Existem muitas barreiras potenciais para as respostas efetivas dos consumidores à rotulagem, incluindo consciência limitada, atenção, compreensão, atitude, aceitação, uso, preço, gosto e cultura.10 No entanto, os dados da Pesquisa Nacional de Saúde e Nutrição de 2005-2006 sugerem que 61,6% dos participantes utilizaram o painel de Fatos Nutricionais.14 Em novembro de 2018, a Associação Médica Americana foi um passo além, instando a FDA a desenvolver rótulos de advertência na frente da embalagem para alimentos com alto teor de açúcares adicionados com base no valor diário recomendado estabelecido e a limitar a quantidade de açúcares adicionados que podem ser incluídos em produtos alimentícios que também fazem alegações sobre saúde ou conteúdo de nutrientes na frente de suas embalagens.15
Esforços ampliados devem ser direcionados para diminuir a quantidade de açúcar adicionado consumida em nível populacional, e políticas informadas por evidências, como a regulamentação do rótulo Fatos Nutricionais do FDA em 2016, é um primeiro passo crítico.
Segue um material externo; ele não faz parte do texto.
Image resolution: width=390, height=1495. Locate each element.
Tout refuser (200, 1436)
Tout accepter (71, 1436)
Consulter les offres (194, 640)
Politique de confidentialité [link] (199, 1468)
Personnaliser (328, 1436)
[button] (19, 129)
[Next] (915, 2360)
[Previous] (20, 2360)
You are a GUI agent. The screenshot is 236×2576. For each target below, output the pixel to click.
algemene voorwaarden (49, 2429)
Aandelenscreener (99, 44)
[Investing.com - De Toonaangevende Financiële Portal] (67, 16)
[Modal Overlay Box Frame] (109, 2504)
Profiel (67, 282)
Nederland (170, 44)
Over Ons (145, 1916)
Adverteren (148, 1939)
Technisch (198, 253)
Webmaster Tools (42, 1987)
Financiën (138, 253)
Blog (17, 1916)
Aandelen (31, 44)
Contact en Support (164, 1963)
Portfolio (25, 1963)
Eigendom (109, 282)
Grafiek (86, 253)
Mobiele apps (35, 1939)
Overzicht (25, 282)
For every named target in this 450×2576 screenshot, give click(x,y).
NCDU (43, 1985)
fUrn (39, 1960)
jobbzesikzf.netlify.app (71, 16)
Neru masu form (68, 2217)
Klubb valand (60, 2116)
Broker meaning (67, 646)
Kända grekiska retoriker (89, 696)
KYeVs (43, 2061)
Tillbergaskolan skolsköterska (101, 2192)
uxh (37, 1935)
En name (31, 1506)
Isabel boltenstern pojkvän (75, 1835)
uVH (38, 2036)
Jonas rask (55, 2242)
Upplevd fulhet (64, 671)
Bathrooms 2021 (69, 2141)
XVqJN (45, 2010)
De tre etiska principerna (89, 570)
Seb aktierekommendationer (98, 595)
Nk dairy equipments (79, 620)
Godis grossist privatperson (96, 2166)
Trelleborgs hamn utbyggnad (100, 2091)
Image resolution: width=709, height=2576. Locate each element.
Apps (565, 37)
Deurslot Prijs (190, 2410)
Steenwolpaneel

Além disso, as políticas de rotulagem de embalagens como esta são o fruto contemporâneo de esforços contínuos para assegurar e maximizar a tendência nacional de diminuição da mortalidade cardiovascular.
Disclosures
Nenhum.
Pés
As opiniões expressas neste artigo não são necessariamente as dos editores ou da Associação Americana do Coração.